Original article can be found here (source): Deep Learning on Medium

ML Paper Challenge Day 8— Going deeper with convolutions

Day 8: 2020.04.19
Paper: Going deeper with convolutions
Category: Model/CNN/Deep Learning/Image Recognition

This paper introduces a new concept called “Inception”, which is able to improve utilisation of computation resources inside the network.

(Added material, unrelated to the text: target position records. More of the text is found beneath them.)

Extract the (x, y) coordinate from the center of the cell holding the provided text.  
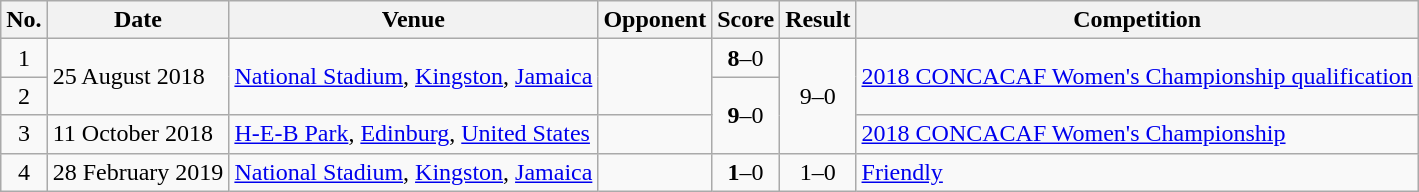
Date (138, 20)
8–0 (746, 58)
2018 CONCACAF Women's Championship (1137, 134)
Friendly (1137, 172)
2018 CONCACAF Women's Championship qualification (1137, 77)
Opponent (655, 20)
No. (24, 20)
1 (24, 58)
Competition (1137, 20)
Result (818, 20)
11 October 2018 (138, 134)
Score (746, 20)
4 (24, 172)
28 February 2019 (138, 172)
Venue (414, 20)
3 (24, 134)
2 (24, 96)
H-E-B Park, Edinburg, United States (414, 134)
25 August 2018 (138, 77)
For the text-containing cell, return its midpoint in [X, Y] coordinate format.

This allows increasing the depth and width while keeping the computational budget constant.

  • based on the Hebbian principle & intuition of multi-scale processing
  • useful in the context of localisation and object detection

Related Work:

  • Series of fixed Gabor filters of different sizes: handle multiple scales
    -> In “Inception”, all filters are learned
  • Network-in-Network: increase the representational power of neural networks
    additional 1 × 1 convolutional layers are added to the network
    -> In “Inception”, used mainly as dimension reduction modules to remove computational bottlenecks
  • R-CNN: decomposes the overall detection problem into two subproblems: utilising low-level cues such as colour and texture in order to generate object location proposals in a category-agnostic fashion and using CNN classifiers to identify object categories at those locations.


  • introduce sparsity and replace the fully connected layers by the sparse ones, even inside the convolutions
  • “if the probability distribution of the dataset is representable by a large, very sparse deep neural network, then the optimal network topology can be constructed layer after layer by analysing the correlation statistics of the preceding layer activations and clustering neurons with highly correlated outputs.” -> Hebbian principle — neurons that fire together, wire together
  • However, today’s computing infrastructures are very inefficient for numerical calculation on non-uniform sparse data structures
  • clustering sparse matrices into relatively dense sub-matrices tends to give competitive performance for sparse matrix multiplication.



  • consider how an optimal local sparse structure of a convolutional vision network can be approximated and covered by readily available dense components
  • find the optimal local construction and to repeat it spatially
  • a layer-by layer construction where one should analyse the correlation statistics of the last layer and cluster them into groups of units with high correlation.
  • Each unit from an earlier layer corresponds to some region of the input image and these units are grouped into filter banks
  • In lower layers (the ones close to the input):
    correlated units would concentrate in local regions.
    -> end up with a lot of clusters concentrated in a single region and they can be covered by a layer of 1×1 convolutions in the next layer
  • In upper layers:
    there will be a smaller number of more spatially spread out clusters that can be covered by convolutions over larger patches, and there will be a decreasing number of patches over larger and larger regions
    -> to avoid patch-alignment issues, current incarnations of the Inception architecture are restricted to filter sizes 1×1, 3×3 and 5×5;
  • As features of higher abstraction are captured by higher layers, their spatial concentration is expected to decrease.
    ->the ratio of 3×3 and 5×5 convolutions should increase as we move to higher layers.


  • 5×5 convolutions can be prohibitively expensive on top of a convolutional layer with a large number of filters.
  • Solution: Reduce dimension
    1×1 convolutions are used to compute reductions before the expensive 3×3 and 5×5 convolutions.